First of all, just because your Kalanchoe leaves are dying doesn’t always mean that your plant is, or that you’re doing something wrong. In fact, like all plants, the leaves of Kalanchoe will not always live: this is a natural reaction. As the plant grows, it creates new leaves by letting the old ones die.
Now, if the top leaves (the ones that have grown new) in your Kalanchoe don’t look very good, you’ll need to take note and determine what may be causing the change. Inadequate irrigation is one of the biggest causes of death for Kalanchoe. Soil can also be a determining factor. If the leaves start to look yellow and transparent and feel wet or soft when touched, they are likely to have been over-watered.
Lack of Water
If your Kalanchoe starts to have wrinkled leaves and get dry and wrinkly, it’s probably time your Kalanchoe needs water. Most Kalanchoe relives fairly quickly if they’re only beginning to wrinkle. However, in the case that they have become completely wrinkled, there is a chance they will not recover.
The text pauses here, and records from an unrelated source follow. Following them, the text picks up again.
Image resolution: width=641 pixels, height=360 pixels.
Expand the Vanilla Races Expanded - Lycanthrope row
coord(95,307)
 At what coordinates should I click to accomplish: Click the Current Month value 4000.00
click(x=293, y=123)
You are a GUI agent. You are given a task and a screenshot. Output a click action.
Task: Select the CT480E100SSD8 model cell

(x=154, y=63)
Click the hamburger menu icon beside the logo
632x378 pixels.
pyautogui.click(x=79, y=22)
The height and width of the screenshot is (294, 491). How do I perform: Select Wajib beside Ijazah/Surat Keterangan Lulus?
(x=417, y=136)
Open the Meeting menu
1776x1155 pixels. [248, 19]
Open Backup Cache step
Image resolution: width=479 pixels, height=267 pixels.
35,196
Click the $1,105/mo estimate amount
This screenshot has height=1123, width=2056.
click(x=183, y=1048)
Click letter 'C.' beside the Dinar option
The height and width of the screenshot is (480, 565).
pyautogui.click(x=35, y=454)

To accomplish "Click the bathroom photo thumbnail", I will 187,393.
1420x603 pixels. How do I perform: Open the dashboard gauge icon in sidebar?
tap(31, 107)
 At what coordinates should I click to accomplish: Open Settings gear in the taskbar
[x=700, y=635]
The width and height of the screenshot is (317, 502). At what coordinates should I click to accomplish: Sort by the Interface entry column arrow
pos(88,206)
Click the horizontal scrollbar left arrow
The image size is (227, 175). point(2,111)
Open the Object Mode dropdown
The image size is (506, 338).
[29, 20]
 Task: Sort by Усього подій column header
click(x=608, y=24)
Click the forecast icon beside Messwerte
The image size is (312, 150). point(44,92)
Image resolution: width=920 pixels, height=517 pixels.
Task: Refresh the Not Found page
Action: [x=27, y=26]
How do you revive a dying Kalanchoe?
To save an overwatered Kalanchoe, start by forgoing irrigation, that is, stop watering it, and check if it is necessary to switch to a better mixture of soil. If you notice black spots on the stem, you’ll need to behead the plant and stop its spread. Be sure to cut off any black spots, and give it enough time to dry before replanting it (3 to 5 days). Don’t water it!
You can also keep the bottom section of the plant. Do not water until the soil (all the way to the bottom of the pot) is completely dry. Although the original plant is unlikely to survive, it is worth waiting to see. Hopefully, drying will allow the plant to recover from over-watering, thus delaying death.
While it is more likely, in most cases, to revive a Kalanchoe suffering from lack of water compared to an over-watered one, you should learn how to water your Kalanchoe with the right amount of water. Knowing these signs and symptoms of watering problems will help you save your Kalanchoe before it’s too late. Some symptoms may occur in Kalanchoe plants that can help you know what’s wrong with your succulent.